その⑧
「でもね…、『未来』を買った途端…、急に小説が書けるようになったの」
この感覚、わかるかしら? と言って、彼女はゆっくり、噛み砕きながら、「未来を買った者」に起こる症状について説明を始めた。
「わからないの。よくわからないのに、何故か小説が書けるの。別に何かを表現したいわけでも…、人と変わった感性を持つわけでもない…。空の色は青色だと思うし、ご飯を食べたら『美味しい』と思う…。普通のはずなのに…、何故か…、人とは半歩ずれた観点から斬り込んだ小説が書けちゃうの。まるで…、誰かが私に取り憑いているみたいに…」
肩を竦める。
「実際、友達に言われたの。『全然小説を書ける雰囲気をしていない』ってね。私、昔はスポーティーなイメージがあったのよ。今は『文学少女』って感じの雰囲気を出しているけど、時々、思いっきりスポーツをしたくなる時もあるわ…」
「それは…」
「この症状については、あなたも良く知っている未来売買人が言っていたわ。未来を買ってしまった以上、運命は、そうなる未来へと動くって。つまり…、小説とは全く縁が無かった私が、『小説家として大成する』という未来を買うと…、本人の意思とは関係無しに、そうなるようにイベントが起こるってことなの」
「…なるほどね」
いまいちピンと来なかったが、林道美桜の真剣な眼差しに圧倒され、適当に頷いた。
頭の中で、ゆっくりと噛み砕く。
林道美桜は元々、小説を書く気は無かった。どちらかというと、天真爛漫で、身体を動かすことを好んでいた。それが、僕の未来を買った。運命は、「彼女が小説家として大成する」ように動き始めるのだ。彼女のいう、「身体が勝手に動いて小説を書いてしまう」という症状は、運命がそうなるようにしているということ。
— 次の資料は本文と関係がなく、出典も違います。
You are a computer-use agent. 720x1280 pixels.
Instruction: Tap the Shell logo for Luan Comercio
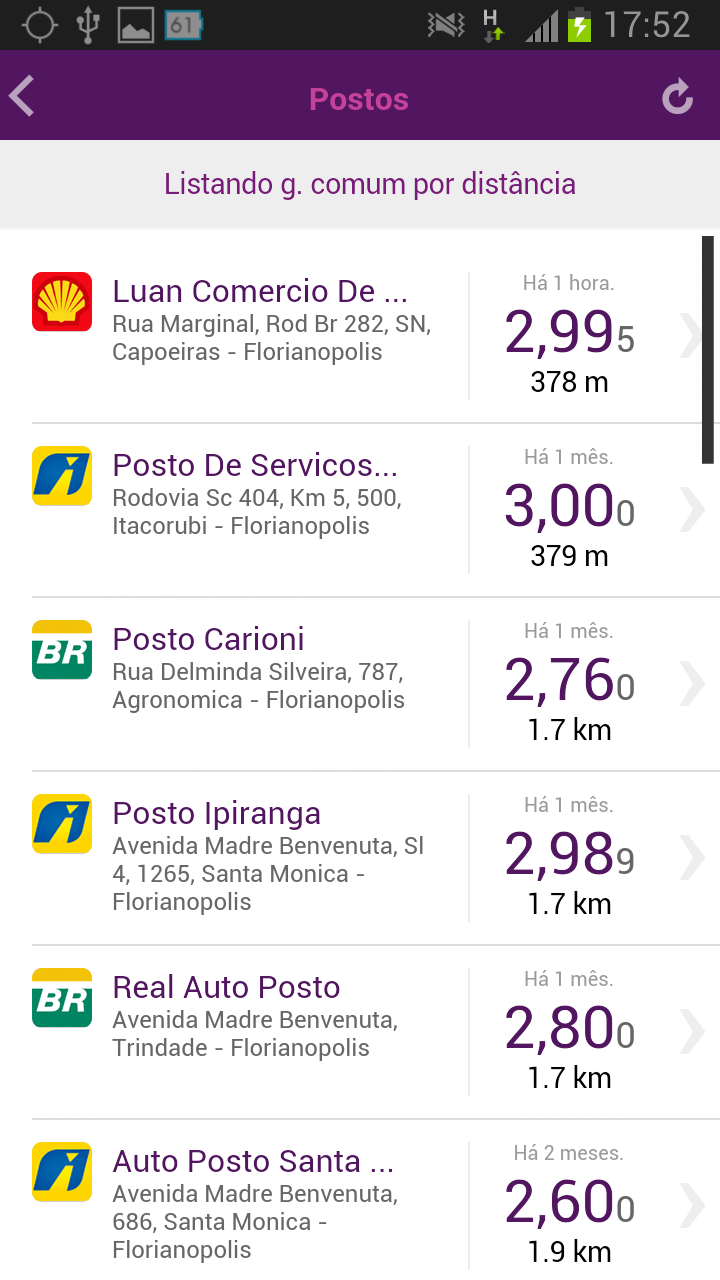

なるほど…。未来を売ると、売った未来があったところに「空虚」が流れ込むというメリットは知っていたが、逆もあったのか。逆に未来を買うと、自分の身の丈に合わないことが巻き起こり、精神的な違和感を覚える。そういうことなのだろう。
「でも、なんでだよ」
その話を聞かされた上でも、彼女のいう、「この運命の扱い方を教えてほしいの」の意味はわからなかった。
「なんで…、そんなことを僕に言ったんだ?」
「だから、こう言うことなの!」
林道美桜はそう言うと、バシッ! と、目の前にガラステーブルの上に、白いプリントを叩きつけた。
僕はふかふかのソファから背中を剥がすようにして身体を起こすと、彼女が見せてきたプリントを眺める。